[Some records]
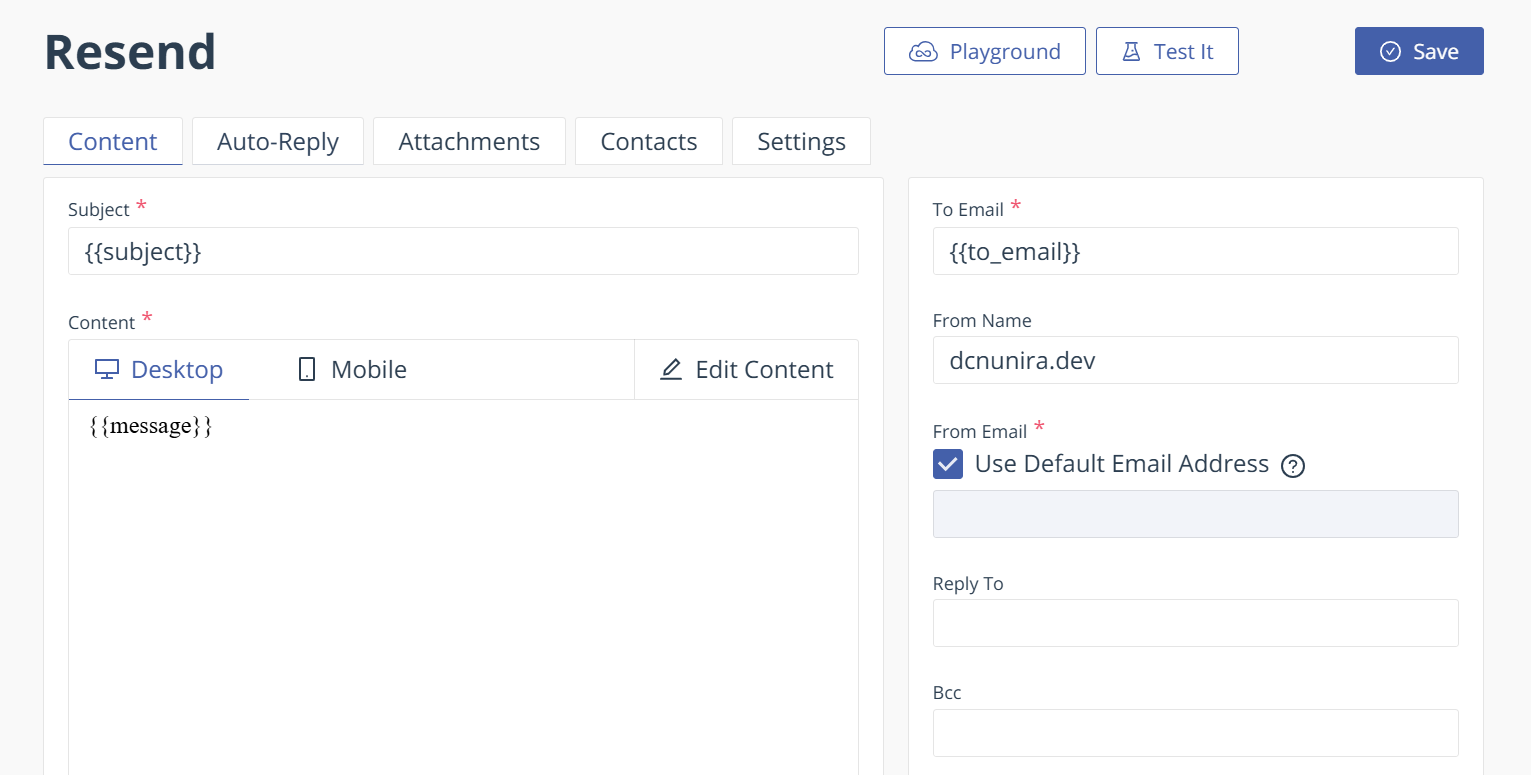Open the Settings tab

(801, 142)
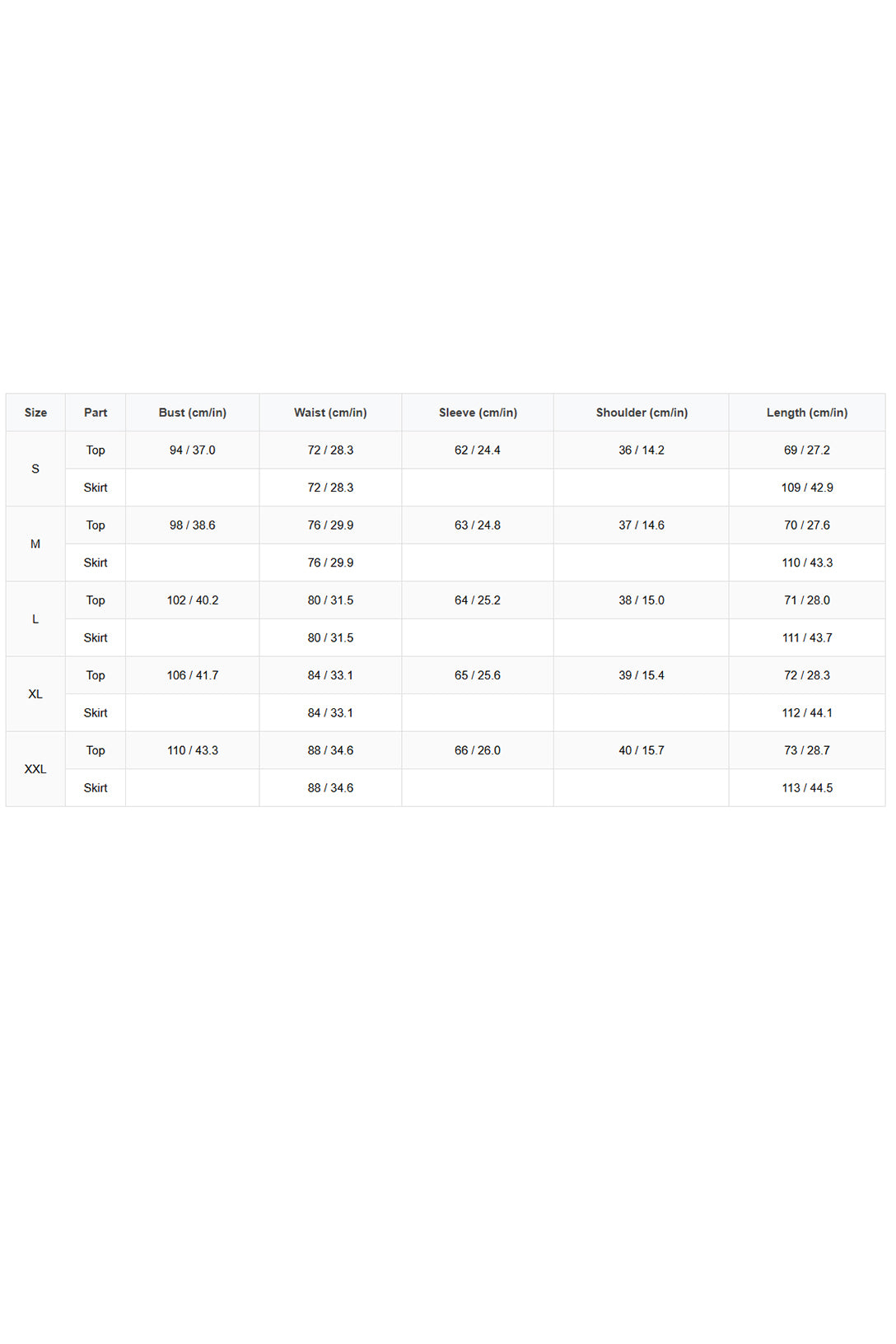The width and height of the screenshot is (896, 1344).
Task: Select skirt length 109 / 42.9
Action: point(807,488)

Task prompt :: Reproduce the listing above verbatim, line by line, and omit the pictures.

Output for this exercise ::
Open the Settings tab

(801, 142)
The width and height of the screenshot is (896, 1344).
Task: Select skirt length 109 / 42.9
Action: point(807,488)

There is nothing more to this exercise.